Des envoyés dialogueront directement avec les responsables israéliens et palestiniens pour trouver des "actions concrètes" pour une solution à deux Etats

Le secrétaire d'État américain John Kerry, la ministre israélienne de la Justice et négociatrice en chef Tzipi Livni et le négociateur en chef palestinien, Saeb Erekat, le 30 juillet 2013 (Crédit département d'Etat des Etats-Unis/domaine public)
Le secrétaire d'État américain John Kerry, la ministre israélienne de la Justice et négociatrice en chef Tzipi Livni et le négociateur en chef palestinien, Saeb Erekat, le 30 juillet 2013 (Crédit département d'Etat des Etats-Unis/domaine public)

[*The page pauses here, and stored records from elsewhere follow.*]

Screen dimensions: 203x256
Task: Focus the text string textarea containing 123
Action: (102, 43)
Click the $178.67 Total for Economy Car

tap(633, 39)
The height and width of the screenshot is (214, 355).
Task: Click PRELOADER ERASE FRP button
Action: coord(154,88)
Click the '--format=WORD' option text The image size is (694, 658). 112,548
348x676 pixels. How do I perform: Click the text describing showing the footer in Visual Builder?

Les représentants du Quartet pour le Moyen-Orient vont se rendre dans la région la semaine prochaine pour rencontrer les dirigeants israéliens et palestiniens et promouvoir de nouveaux efforts afin de relancer le processus de paix au point mort.
 
Les envoyés des États-Unis, de l’Union européenne, des Nations unies et de la Russie auront des entretiens directs avec des responsables à Jérusalem et à Ramallah et étudieront des « actions concrètes » qui sont « compatibles avec les accords préalables » afin de faciliter une solution à deux Etats au conflit israélo-palestinien, a indiqué le groupe.

Les rencontres viennent après que le président de l’Autorité palestinienne Mahmoud Abbas ait déclaré la semaine dernière dans un discours à l’Assemblée générale des Nations unies que l’Autorité palestinienne cesserait de respecter les accords signés avec Israël, affirmant qu’Israël avait montré que, lui aussi, n’y était plus lié.

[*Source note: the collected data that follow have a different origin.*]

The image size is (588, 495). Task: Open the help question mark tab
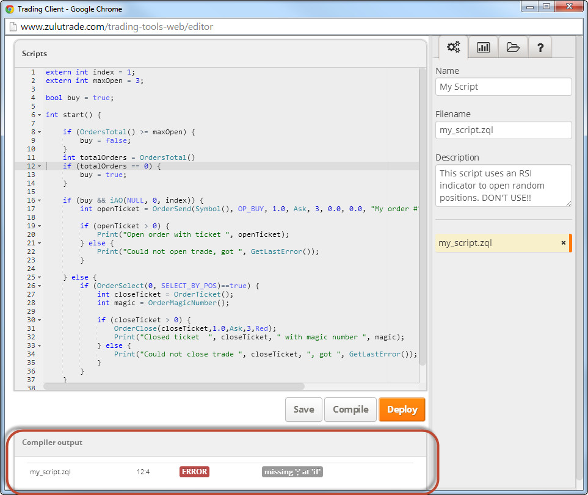[x=540, y=48]
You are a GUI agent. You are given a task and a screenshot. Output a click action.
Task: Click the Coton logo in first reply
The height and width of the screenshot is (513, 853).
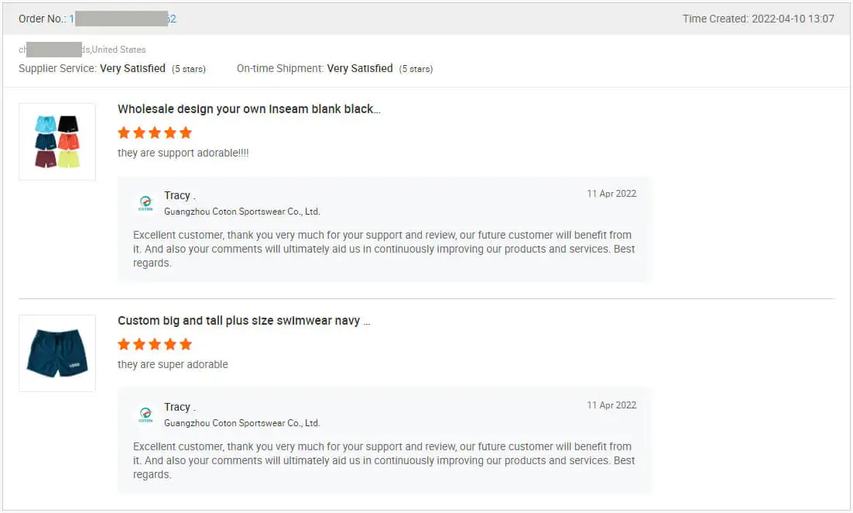[146, 204]
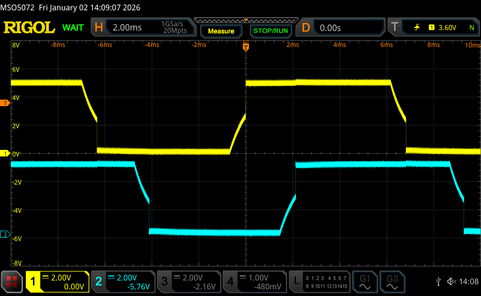Click the waveform memory position bar at top

click(246, 20)
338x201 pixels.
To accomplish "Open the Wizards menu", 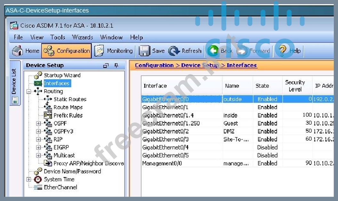I will pos(82,37).
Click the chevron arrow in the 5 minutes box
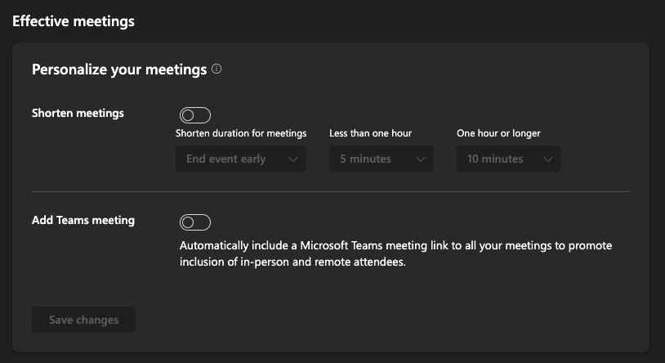 pyautogui.click(x=421, y=159)
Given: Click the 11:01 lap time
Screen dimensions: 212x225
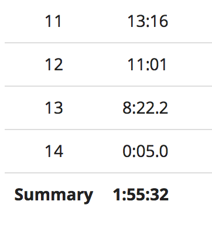Looking at the screenshot, I should pyautogui.click(x=147, y=64).
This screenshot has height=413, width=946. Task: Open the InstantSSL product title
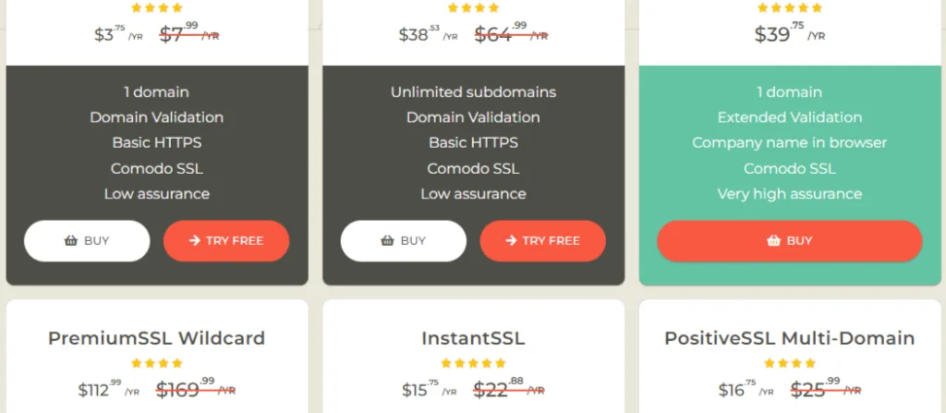click(x=473, y=338)
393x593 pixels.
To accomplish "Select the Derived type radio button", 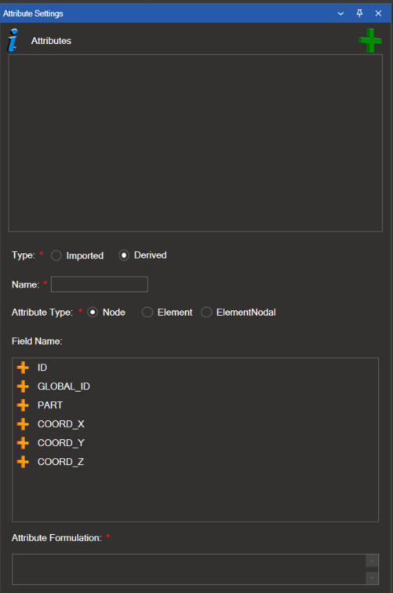I will click(124, 255).
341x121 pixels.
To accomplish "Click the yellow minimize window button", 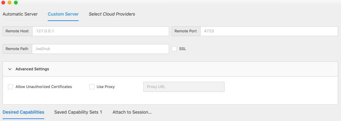I will [9, 3].
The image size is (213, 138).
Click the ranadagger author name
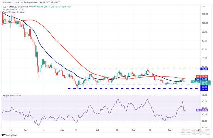(x=7, y=2)

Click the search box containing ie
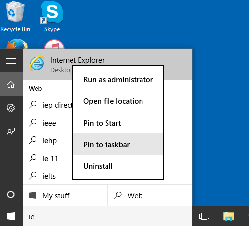[107, 217]
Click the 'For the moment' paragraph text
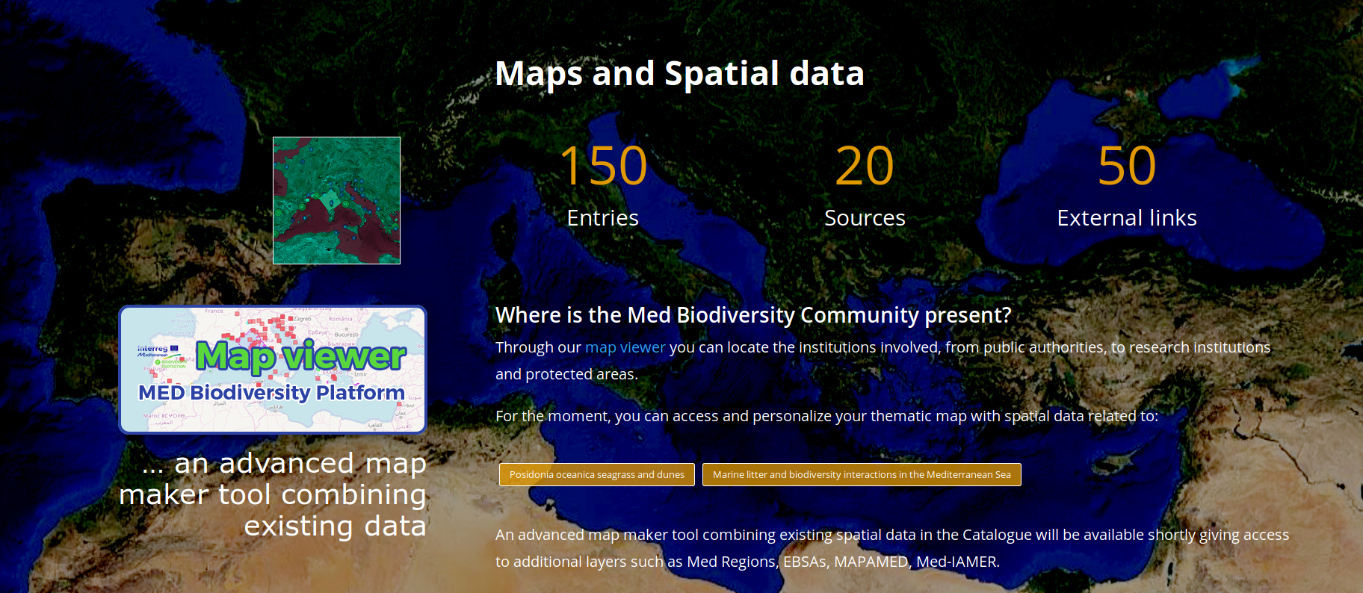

En marge des réunions de l’ONU, les membres du Quartet ont publié un long communiqué dans lequel ils ont souligné l’importance de l’Initiative de paix arabe de 2002 et celle d’un cadre régional pour travailler vers une solution globale à deux États.

La déclaration a souligné l’importance de la sensibilisation aux partenaires régionaux et internationaux, et des envoyés ont été chargés de présenter un rapport aux membres du Quartet – des envoyés de ses quatre membres : les États-Unis, la Russie, l’ONU et l’UE – sur la manière dont des partenaires potentiels pourraient contribuer à une résolution globale.

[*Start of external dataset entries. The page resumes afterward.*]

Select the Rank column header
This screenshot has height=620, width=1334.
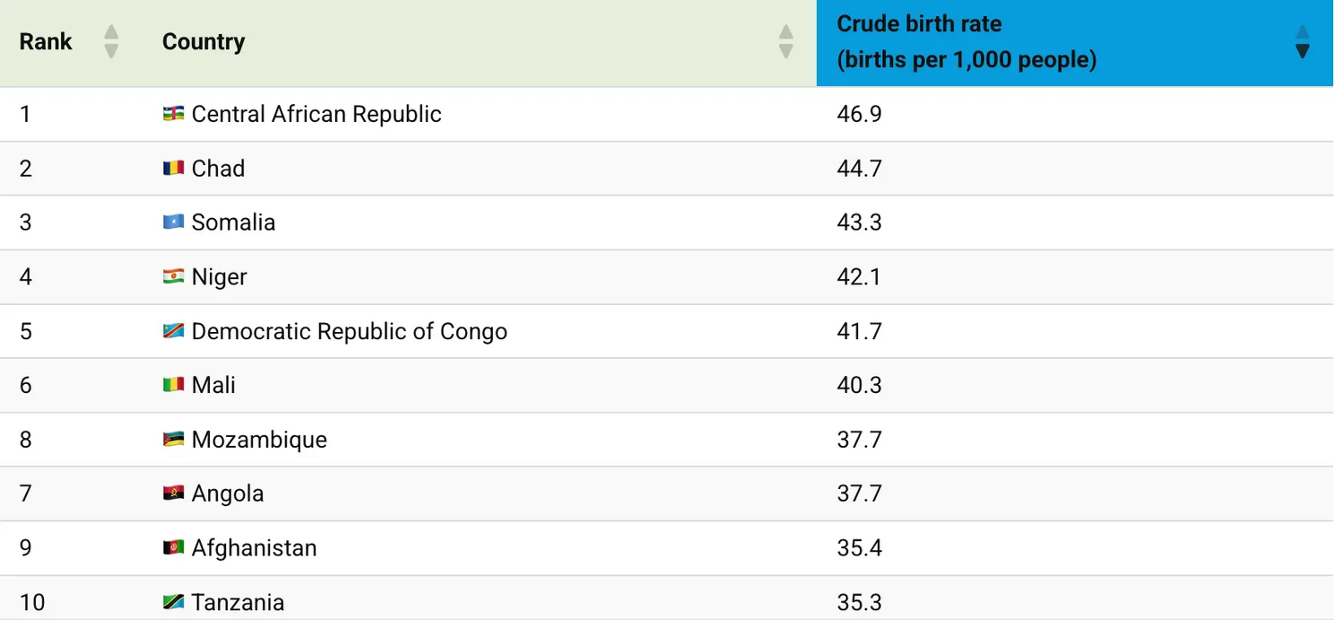[x=46, y=41]
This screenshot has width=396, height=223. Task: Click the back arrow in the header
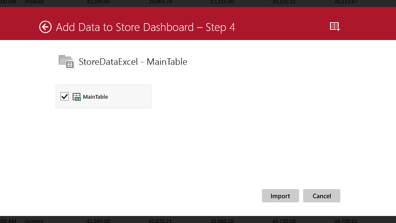click(x=45, y=27)
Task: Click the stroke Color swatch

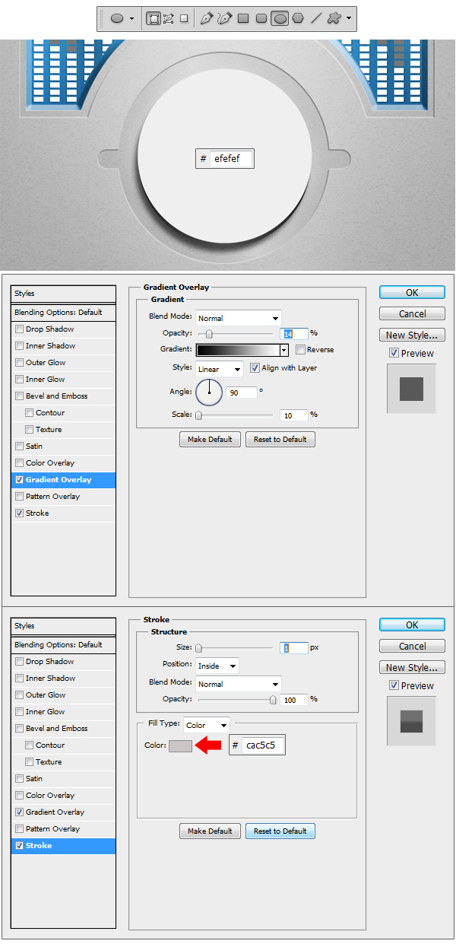Action: tap(180, 745)
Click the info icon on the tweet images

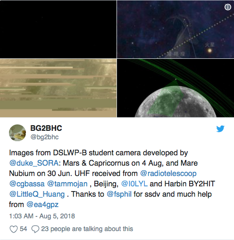click(227, 7)
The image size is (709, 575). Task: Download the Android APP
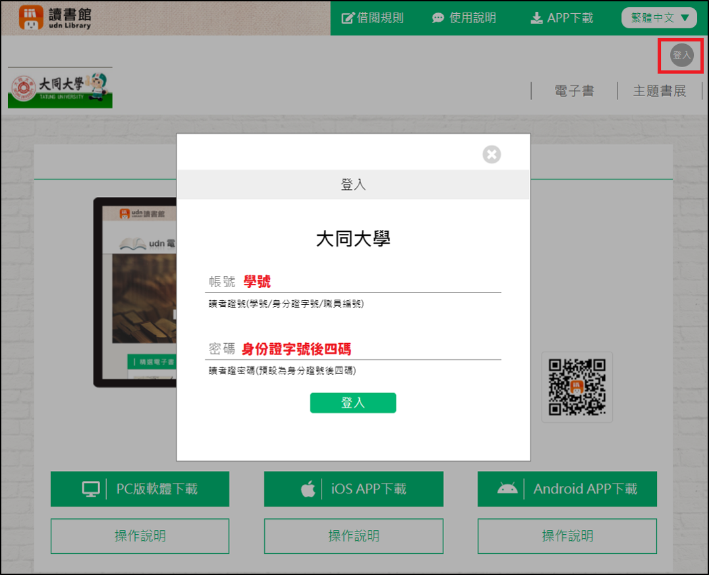(567, 489)
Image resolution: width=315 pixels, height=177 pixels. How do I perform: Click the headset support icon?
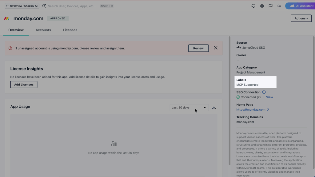pyautogui.click(x=253, y=6)
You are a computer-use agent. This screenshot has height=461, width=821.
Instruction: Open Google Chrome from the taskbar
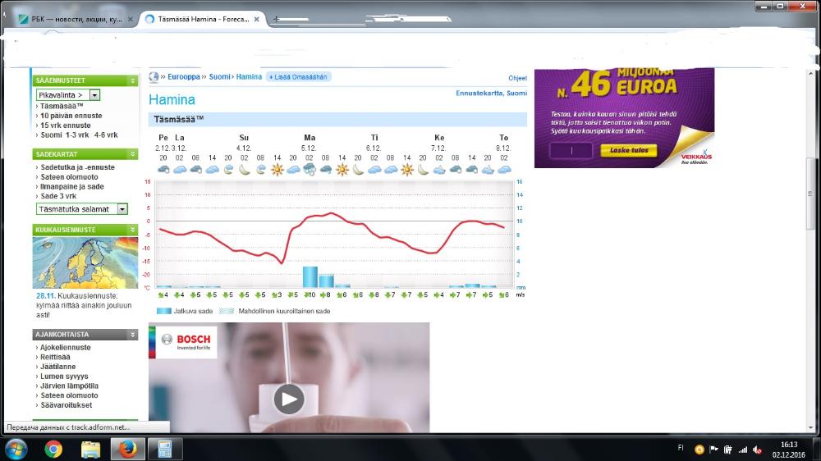click(53, 449)
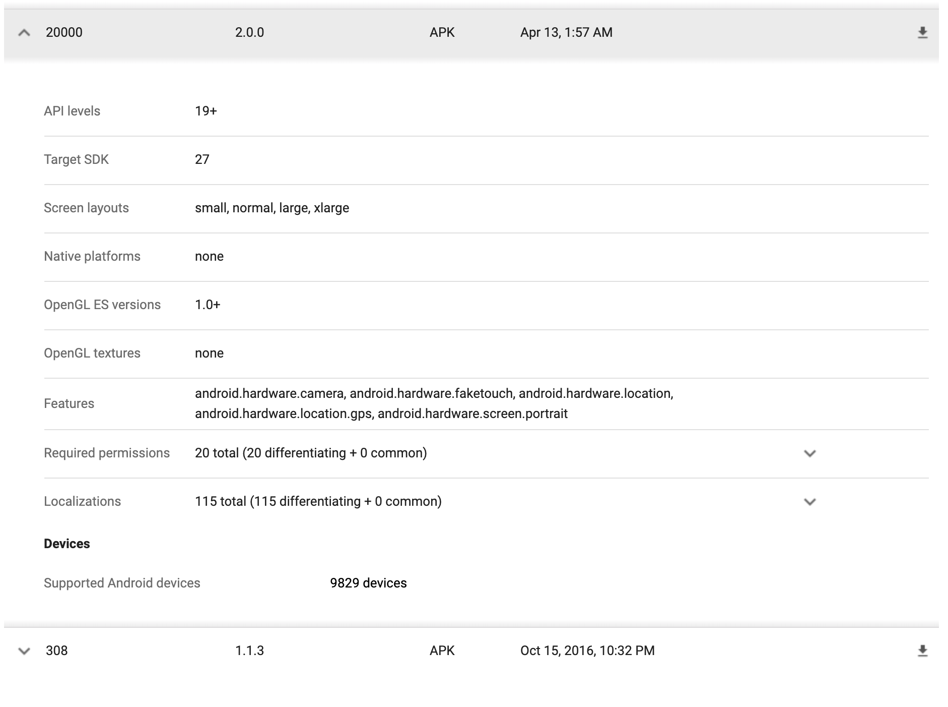Expand the Required permissions list
This screenshot has height=707, width=948.
809,453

Dans le communiqué de la semaine dernière, le Quartet avait déclaré que des émissaires « vont dialoguer directement avec les parties en vue d’explorer des actions concrètes que les deux parties peuvent prendre pour démontrer leur engagement véritable à poursuivre une solution à deux Etats, notamment en encourageant les efforts visant à trouver un accord sur des mesures importantes, en conformité avec les accords antérieurs qui profitent aux Israéliens et aux Palestiniens ».

Les membres avaient indiqué dans le communiqué « que la menace de l’intensification du terrorisme, de l’extrémisme sectaire et de la radicalisation au Moyen-Orient renforce la nécessité de rechercher une solution négociée à deux Etats », et exprimé leur « profonde préoccupation » à propos de « la récente violence et l’escalade des tensions autour des sites saints à Jérusalem ».

Dans les jours suivants la rencontre à l’ONU, Israël et la Cisjordanie ont été secoués par une vague de violence, notamment une série d’attaques mortelles au couteau et par jets de pierres.

Les Palestiniens ont réagi violemment aux rumeurs selon lesquelles Israël avait cherché à restreindre les droits des musulmans au mont du Temple de Jérusalem, qui abrite la mosquée al-Aqsa, et de modifier les règles en vigueur qui interdisent aux juifs d’y prier.

Israël a maintes fois rejeté ces allégations, affirmant qu’il n’a pas l’intention de changer le statu quo sur le site ultra sensible, qui est saint pour les Juifs et les Musulmans.

Dans son communiqué, l’organisme international, dont l’objectif est de chercher les options multilatérales pour parvenir à la solution à deux Etats, avait appelé toutes les parties « à faire preuve de retenue, à s’abstenir de toute provocation et rhétorique, et à maintenir le status quo sur les Lieux saints dans les mots et dans la pratique. »

Raphaël Ahren a contribué à cet article.